Baseball is becoming more like the entertainment industry and less like the National Pastime. During the era of “Shoeless” Joe Jackson, the commissioner [Judge Landis] knew the importance of baseball to American culture and our identity. And for [the current] commissioner to allow steroids to sully the game for the sake of higher revenues or just by the fact that he couldn’t read the winds of change, it’s going to be an albatross that will define his entire tenure.
I call on the commissioner to resign and appoint George Mitchell as interim commissioner to steer the game through this storm. Selig can’t stay on and right things because he lacks the credibility with the fans and the players.
What about the player’s union?
The union needs to recognize that they’re the caretakers of the National Pastime. I stopped supporting them when they put their own self-interest ahead of the game itself.
When I played I saw it for what it was: we were in the entertainment business. In amateur sports the testing is more severe, but in professional baseball, well… they call it “The Show” for a reason. It’s a traveling road show.
Why did the players refuse to testify? If you’re playing “clean,” wouldn’t you want a chance to go on the record?
The average major league player is not someone who follows public policy issues and understands the nuances of testifying. If you asked a thousand major leaguers a year ago, “Who is George Mitchell?” maybe ten would have known of him and maybe one would have been able to speak intelligently about who this man is and the significance of testifying.
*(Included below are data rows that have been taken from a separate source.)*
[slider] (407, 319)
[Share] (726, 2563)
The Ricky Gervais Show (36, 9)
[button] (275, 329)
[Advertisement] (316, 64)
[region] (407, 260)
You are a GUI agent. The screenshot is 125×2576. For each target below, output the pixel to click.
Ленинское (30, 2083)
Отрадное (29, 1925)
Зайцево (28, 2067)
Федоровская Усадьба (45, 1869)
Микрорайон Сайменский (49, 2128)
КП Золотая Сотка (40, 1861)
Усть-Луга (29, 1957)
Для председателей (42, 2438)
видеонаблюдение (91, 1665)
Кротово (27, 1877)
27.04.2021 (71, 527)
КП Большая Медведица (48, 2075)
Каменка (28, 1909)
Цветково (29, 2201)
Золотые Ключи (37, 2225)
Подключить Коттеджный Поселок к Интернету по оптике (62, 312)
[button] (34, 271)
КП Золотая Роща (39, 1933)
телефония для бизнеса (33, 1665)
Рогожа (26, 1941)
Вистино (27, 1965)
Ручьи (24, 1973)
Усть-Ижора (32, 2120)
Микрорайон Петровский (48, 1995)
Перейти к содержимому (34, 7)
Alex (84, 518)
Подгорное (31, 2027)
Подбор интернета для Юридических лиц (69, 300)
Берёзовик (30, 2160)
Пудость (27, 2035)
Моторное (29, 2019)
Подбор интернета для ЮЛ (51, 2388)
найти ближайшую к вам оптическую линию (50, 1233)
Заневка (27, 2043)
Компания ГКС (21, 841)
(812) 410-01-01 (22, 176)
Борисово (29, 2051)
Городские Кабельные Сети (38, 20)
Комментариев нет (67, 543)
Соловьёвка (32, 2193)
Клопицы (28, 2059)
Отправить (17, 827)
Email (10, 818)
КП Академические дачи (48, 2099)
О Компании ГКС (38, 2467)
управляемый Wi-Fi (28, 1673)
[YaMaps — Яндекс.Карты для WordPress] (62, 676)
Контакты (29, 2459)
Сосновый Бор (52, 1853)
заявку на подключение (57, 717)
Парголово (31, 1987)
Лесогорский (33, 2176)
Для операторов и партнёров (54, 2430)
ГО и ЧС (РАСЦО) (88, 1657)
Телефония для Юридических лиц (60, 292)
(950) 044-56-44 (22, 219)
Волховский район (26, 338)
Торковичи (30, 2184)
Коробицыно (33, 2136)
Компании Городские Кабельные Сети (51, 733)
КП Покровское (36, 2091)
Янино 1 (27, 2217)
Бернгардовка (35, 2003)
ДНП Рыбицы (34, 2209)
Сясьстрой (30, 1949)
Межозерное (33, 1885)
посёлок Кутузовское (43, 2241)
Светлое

Where does the game go from here?
We’ve had 6 billion in revenue in 2007. It’s probably going to be 7 billion next year. The fans are going to forget about it. The public has about a 90-day window for outrage and corporate scandal. When spring training hits, they’ll announce some new drug testing, but the bottom line is that HGH and steroid tests are not developed enough to catch these guys. So, as long as ball players keep hitting 500 foot home runs and they keep serving the beer, the good times will keep rolling.
What do you think should happen?
I think the level playing field is a myth. In the Olympics, the drug testing is more rigorous, but even they have problems. The Olympics are not driven by how many fans come to a game. They’re driven by the best athletes in each country to compete.
Major League Baseball has a different set of conditions that creates people who want to cheat. If they want to maintain their image as a cultural icon and the National Pastime, they need to cut [Selig] loose as commissioner, and have Mitchell become interim commissioner. He should take a law and order approach. He should work with Congress to revoke their anti-trust exemption if they don’t allow random, Olympic-style doping and blood testing.
If they don’t choose to do that, then they should say that we’re part of the entertainment industry where breast augmentation and botox flow!
Ultimately, it’s an opportunity. We’ll see what they do with it.
What do you tell your kids about performance-enhancing drugs?
It’s fundamental cheating. You’re doing something outside the rules of the game and you have to look inside your heart and say, “Is that the kind of person I want to be?” You can cheat in a lot of ways. Drugs aren’t the only way to cheat.